Die historisch gewachsene Verwandtschaft der böhmischen mit der bayerischen Küche förderte hierzulande die kulinarische Integration. Beiden Küchen ist die Vorliebe für Braten, Knödel und Mehlspeisen gemeinsamen. Viele Gerichte tragen lediglich unterschiedliche Namen: die Allgäuer Riebelesuppe kennt der Isergebirgler als Reibteigsuppe, der Reiberdatschi entspricht den böhmischen Haluschken.
Nicht zuletzt durch Ehen zwischen Einheimischen und Vertriebenen ergänzten und bereicherten sich die Speisezettel. Die Sudetendeutschen lernten, die Allgäuer Kässpatzen zu schätzen, die Allgäuer die Reichenberger Raucherwurst. Und spätestens dann, wenn eine Allgäuerin für ihren sudetendeutschen Mann Liwanzen bäckt, gehen Liebe und Heimat durch den Magen ...
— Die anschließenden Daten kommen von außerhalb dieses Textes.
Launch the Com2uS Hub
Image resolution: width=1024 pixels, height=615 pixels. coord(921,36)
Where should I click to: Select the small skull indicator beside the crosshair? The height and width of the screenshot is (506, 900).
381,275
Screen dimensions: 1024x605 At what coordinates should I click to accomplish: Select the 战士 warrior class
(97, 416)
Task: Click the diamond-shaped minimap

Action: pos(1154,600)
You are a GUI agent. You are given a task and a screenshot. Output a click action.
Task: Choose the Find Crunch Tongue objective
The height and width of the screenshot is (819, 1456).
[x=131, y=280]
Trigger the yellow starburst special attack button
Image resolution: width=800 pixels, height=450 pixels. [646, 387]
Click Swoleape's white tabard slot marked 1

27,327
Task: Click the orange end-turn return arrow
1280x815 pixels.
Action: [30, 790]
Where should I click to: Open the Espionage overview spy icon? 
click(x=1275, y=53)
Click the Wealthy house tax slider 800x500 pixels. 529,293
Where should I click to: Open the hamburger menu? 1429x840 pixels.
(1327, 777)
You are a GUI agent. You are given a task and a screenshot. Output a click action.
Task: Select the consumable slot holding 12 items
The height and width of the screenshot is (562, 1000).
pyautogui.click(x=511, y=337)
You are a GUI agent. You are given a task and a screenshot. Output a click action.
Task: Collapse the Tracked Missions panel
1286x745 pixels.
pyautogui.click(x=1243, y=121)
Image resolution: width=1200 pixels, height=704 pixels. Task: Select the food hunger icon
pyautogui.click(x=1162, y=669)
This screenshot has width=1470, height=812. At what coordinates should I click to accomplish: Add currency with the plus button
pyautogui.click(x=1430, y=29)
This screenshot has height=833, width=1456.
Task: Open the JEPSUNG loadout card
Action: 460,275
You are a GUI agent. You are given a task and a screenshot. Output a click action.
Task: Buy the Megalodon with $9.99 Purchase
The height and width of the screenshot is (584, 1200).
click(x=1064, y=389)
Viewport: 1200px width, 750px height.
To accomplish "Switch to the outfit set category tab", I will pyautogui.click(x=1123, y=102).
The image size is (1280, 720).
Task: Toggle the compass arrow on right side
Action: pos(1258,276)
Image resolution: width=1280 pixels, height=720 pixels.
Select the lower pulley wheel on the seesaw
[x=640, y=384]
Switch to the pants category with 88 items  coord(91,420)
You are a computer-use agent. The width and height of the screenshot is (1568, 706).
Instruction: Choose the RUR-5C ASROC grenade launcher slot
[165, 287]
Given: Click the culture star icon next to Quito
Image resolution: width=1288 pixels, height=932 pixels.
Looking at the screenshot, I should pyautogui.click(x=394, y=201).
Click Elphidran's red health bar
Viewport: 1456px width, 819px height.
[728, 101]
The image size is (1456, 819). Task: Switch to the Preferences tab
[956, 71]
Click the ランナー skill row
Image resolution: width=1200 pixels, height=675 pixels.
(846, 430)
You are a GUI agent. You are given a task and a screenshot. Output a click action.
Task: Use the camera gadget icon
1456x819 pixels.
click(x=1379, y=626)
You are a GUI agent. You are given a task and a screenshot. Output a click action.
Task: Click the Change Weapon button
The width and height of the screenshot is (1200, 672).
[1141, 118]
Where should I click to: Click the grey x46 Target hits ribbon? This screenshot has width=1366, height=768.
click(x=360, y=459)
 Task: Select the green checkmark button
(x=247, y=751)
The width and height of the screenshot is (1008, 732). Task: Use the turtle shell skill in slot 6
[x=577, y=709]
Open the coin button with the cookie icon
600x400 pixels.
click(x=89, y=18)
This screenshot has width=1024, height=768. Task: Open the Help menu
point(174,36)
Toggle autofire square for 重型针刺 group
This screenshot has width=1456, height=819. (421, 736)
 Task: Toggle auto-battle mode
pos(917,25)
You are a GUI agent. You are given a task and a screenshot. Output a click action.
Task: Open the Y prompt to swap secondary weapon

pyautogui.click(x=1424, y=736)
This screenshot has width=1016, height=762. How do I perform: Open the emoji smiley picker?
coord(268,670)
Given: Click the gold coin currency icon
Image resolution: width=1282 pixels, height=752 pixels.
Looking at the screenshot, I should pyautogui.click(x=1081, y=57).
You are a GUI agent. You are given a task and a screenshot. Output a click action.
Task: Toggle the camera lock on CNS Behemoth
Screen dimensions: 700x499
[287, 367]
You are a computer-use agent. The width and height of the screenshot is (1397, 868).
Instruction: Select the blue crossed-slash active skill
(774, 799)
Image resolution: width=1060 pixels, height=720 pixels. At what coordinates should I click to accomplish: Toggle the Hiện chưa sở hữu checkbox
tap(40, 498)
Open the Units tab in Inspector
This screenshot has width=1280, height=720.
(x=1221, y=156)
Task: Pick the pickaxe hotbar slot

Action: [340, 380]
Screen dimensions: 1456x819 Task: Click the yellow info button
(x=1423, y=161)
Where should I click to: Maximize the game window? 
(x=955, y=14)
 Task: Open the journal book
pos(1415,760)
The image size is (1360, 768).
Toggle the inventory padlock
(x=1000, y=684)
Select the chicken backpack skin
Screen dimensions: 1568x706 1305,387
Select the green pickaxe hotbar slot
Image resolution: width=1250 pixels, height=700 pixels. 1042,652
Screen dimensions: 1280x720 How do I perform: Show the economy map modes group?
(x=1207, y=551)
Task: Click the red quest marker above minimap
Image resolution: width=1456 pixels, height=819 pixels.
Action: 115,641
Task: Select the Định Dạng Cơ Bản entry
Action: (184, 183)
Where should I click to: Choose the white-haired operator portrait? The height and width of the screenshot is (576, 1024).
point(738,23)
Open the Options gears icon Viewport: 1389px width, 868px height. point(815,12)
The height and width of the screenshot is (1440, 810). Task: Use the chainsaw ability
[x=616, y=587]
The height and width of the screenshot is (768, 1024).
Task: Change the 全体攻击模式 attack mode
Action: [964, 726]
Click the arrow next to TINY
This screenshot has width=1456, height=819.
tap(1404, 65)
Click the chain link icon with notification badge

Die Anregung zur Ausstellung ergab sich durch ein Buch des Thüringer Kuchenmeisters Harald Saul. "Unvergessliche Küche Sudetenland" ist eine Sammlung von Familienrezepten mit den dazugehörigen Familiengeschichten. Nach diesem Muster öffnet auch die Ausstellung die Tür zur sudetendeutschen Küche. Sie erzählt Geschichte vom Knödelfritz und vom Posselt-Bäcker und stellt traditionelle Gerichte vor, die zuweilen seltsame Namen tragen: Was kommt auf den Tisch, wenn man Stoppelfuchs, Bähbrot oder Tilletunke bestellt? Was lagert in einem sudetendeutschen Vorratskeller? Der Besucher kann es mit eigenen Händen ertasten. Ein Gewürzregal lädt zum Schnuppern ein - und zum Rätseln: Gehört Ingwer wirklich zur böhmischen Küche oder doch eher zur asiatischen?
Richtiges Kochen ist in einer Ausstellung mit historischen Objekten leider nicht möglich. Doch am Kleckselkuchentag (1. Adventssonntag) und am Raucherwursttag (2. Adventssonntag) lässt sich der Ausstellungsbesuch mit dem Genuss von Gablonzer und Reichenberger Spezialitäten verbinden. Kinder und Schulklassen können sich vom Knödelfritz aus Haindorf oder von der Knödel-Rosa aus Böhmen durch die Ausstellung führen lassen.
Geöffnet von:
8.Oktober 2014 bis 1. Februar 2015
geöffnet täglich außer Montag von 14-17 Uhr
geschlossen am 24., 25, und 31. Dezember 2013 sowie 1. Januar 2014
geöffnet am 26. Dezember 2013 (2. Weihnachtsfeiertag)
Weitere Informationen über
Eva Haupt M.A., Museumsleiterin
Isergebirgs-Museum Neugablonz, Bürgerplatz 1, 87600 Kaufbeuren-Neugablonz
Tel. 0 83 41/96 50 18 Fax 0 83 41/ 6 52 92, info@isergebirgs-museum.de.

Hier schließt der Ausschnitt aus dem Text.